We decided that our own system could handle the load and would provide added benefits:

a log pipeline using Upsolver turns out to be easy to set up and maintain
a single-node Upsolver cluster is more performant to start with, and scaling to several nodes is trivial
eliminating Logstash simplifies our setup
while Upsolver is not specialized in logging use cases, we can easily customize it by just modifying some queries in Upsolver SQL
dogfooding helps us improve our product

Replacing Logstash with Upsolver: #

In addition to the above, replacing Logstash with Upsolver also gives us better monitoring out of the box. For example, the graphs (below) show the delays associated with ingestion, data processing and writing, so we can pinpoint throughput issues and add alerts if necessary.

Setting up the new pipeline took about 10 minutes and involved creating an S3 data source in Upsolver and then an Elasticsearch output using the following SQL statement:

SELECT
  TO_UNIX_EPOCH_MILLIS(TO_DATE(data."@timestamp")) as "@timestamp",
  data.* as *,
  headers.head.* as headers.*
  FROM "Logs"

Bonus feature: Snoozing logs #

So far our pipeline is just forwarding the logs.

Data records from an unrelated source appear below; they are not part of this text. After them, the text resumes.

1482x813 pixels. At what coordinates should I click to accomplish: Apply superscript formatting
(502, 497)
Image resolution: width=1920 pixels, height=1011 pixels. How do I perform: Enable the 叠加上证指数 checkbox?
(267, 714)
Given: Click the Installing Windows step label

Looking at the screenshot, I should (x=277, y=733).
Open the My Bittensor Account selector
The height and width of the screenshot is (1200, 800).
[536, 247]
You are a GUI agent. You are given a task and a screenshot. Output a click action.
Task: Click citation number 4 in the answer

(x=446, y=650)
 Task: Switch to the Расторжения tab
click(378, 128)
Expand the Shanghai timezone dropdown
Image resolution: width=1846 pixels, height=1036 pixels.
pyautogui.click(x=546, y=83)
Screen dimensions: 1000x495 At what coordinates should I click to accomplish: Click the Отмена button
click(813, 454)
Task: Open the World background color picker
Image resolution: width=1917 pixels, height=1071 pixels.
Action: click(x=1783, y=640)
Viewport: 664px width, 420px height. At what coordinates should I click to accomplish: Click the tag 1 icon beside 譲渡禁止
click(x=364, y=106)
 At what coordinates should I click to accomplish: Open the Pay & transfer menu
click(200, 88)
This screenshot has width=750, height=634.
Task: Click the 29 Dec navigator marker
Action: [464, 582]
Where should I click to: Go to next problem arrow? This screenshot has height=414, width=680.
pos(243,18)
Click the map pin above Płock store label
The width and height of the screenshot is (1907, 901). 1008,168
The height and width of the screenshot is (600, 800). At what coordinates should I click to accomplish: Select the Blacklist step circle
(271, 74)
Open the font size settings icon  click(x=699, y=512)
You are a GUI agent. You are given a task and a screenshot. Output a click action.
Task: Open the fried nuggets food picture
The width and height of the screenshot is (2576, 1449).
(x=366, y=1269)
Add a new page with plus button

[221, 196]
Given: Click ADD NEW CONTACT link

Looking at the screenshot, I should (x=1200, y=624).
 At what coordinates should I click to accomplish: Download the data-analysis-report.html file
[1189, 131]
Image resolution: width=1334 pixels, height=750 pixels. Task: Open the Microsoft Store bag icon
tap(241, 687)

However, we mentioned above that we want the ability to suppress log messages matching specific patterns, sometimes just for a specific period of time.

To do so, we provide Upsolver with a JSON file which we can then access like a table. The format is as follows:

[
  {
    "operation-id": "*",
    "cluster-id": "*",
    "organization-id": "a02ec08b-10c8-48fd-b7ad-d89bb6a96ebb",
    "logger": "com.upsolver.ExampleComponent.FooWidget",
    "end-time": "2021-06-28T15:20:24.735073Z"
  }, ...
]

We then match each message against these filters and add the result of the match as a boolean value named known-ops-error to the message.

The semantics of the file are as follows:

Each of operation-id, cluster-id, organization-id and logger specifies an exact match condition (or * to match any value), and the individual fields are combined to a match rule using AND.
The validity of a match rule can be limited by specifying a value for the end-time field.

The final SQL statement of the logs output to ES looks like this:

SELECT TO_UNIX_EPOCH_MILLIS(TO_DATE(data."@timestamp")) AS "@timestamp",
       data.* AS *,
       headers.head.* AS headers.*,
       -- OR when applied to an array will return true if any of the values are true
       OR(TO_DATE(known_errors[]."end-time") > TO_DATE(data."@timestamp")) AS known_ops_error
  -- We access the configuration file as if it was a table
  FROM "Logs" LEFT JOIN "known-ops-errors.json" known_errors
      -- The following line is equivalent to known_errors."cluster-id" IN ('*', data."cluster_id") in ANSI SQL
      -- Same goes for the other three lines
      ON known_errors."cluster-id" = [ '*', data."cluster_id" ]
     AND known_errors."organization-id" = [ '*', data."organization-id" ]
     AND known_errors."logger" = [ '*', data."logger" ]
     AND known_errors."operation-id" = [ '*', data."operation-id" ]

Conclusion #

We have eliminated Logstash as a separate system to be maintained and gained throughput and easy extensibility by using Upsolver.

While not all of the features of Logstash can be replicated one-to-one in Upsolver, the new pipeline fits our use case well and simplifies our operations.

The customer operations team can now snooze error messages until they are meant to be resolved and focus on new errors.